Stop with the turn-turn-turning.

“I’ve seen people cook at home and when they cook meat they’re constantly turning it. And when you cook it and then turn it, just that one rotation will help balance out the juices. But if you keep flipping it, you’re going to lose a lot of the juices and it disrupts the cooking procedure.”

Sear fish on just one side.

For fish like halibut or grouper, sear one side and then cook it low and slow on that same side (about 5-8 minutes for a 1-inch thickness). “At the very end, flip it and let it just kiss the pan, finish out cooking the other side for maybe 30 seconds,” Valentino suggests.

“A lot of people will sear a piece of fish and cook it on one side, and then sear it and cook it again on the other side. But if you sear both sides, it’ll cook it too much.”   

Cut down on crying in the kitchen.

“If onions make you cry, you can put them in the freezer for about 30 minutes, and it balances out the chemicals and the reaction that makes you cry.”

Handle your burgers with care.

“You have to patty them really well because if there are cracks, a lot of the juices come out,” he says. “If you mold a burger with your hands and let the warmth from your hands melt the fat, it creates a seal. And then if you put it in a pan and cook it and just flip it once, it’ll cook through and hold all those juices and flavor in.” And don’t press the juices out of the meat!

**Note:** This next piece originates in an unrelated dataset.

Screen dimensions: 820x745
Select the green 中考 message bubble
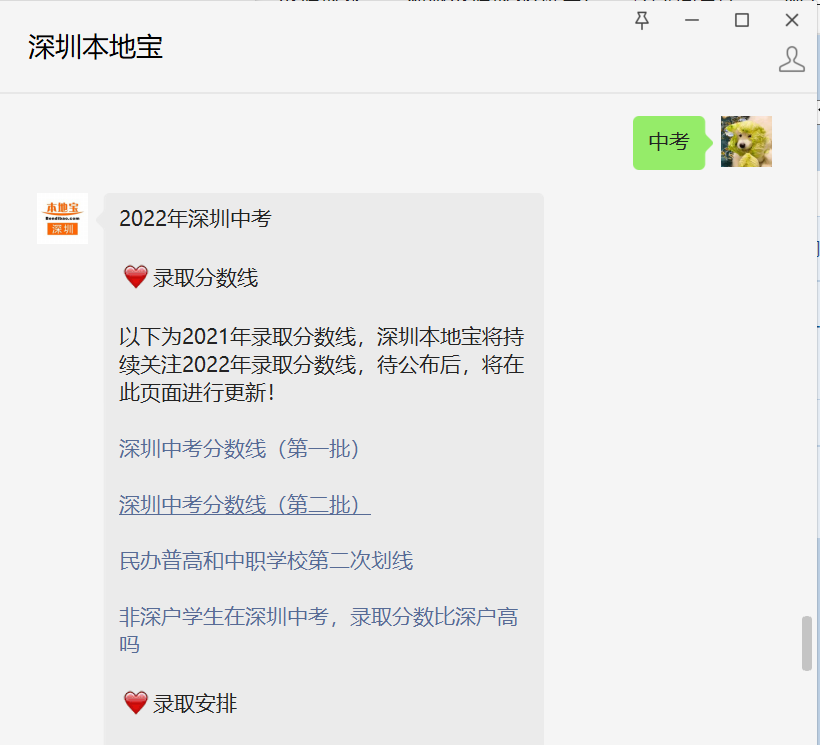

Account for the carryover cooking.

Food doesn’t just stay warm once it’s removed from the heat, it actually continues cooking for a bit. There’s 10 to 15 degrees of carryover,” Valentino says, which many people don’t account for when deciding if something’s “done.”

“I’ve seen family members and friends try to make prime rib, and they’ll take it out and say ‘it’s medium rare,’ and then suddenly it’s well done.”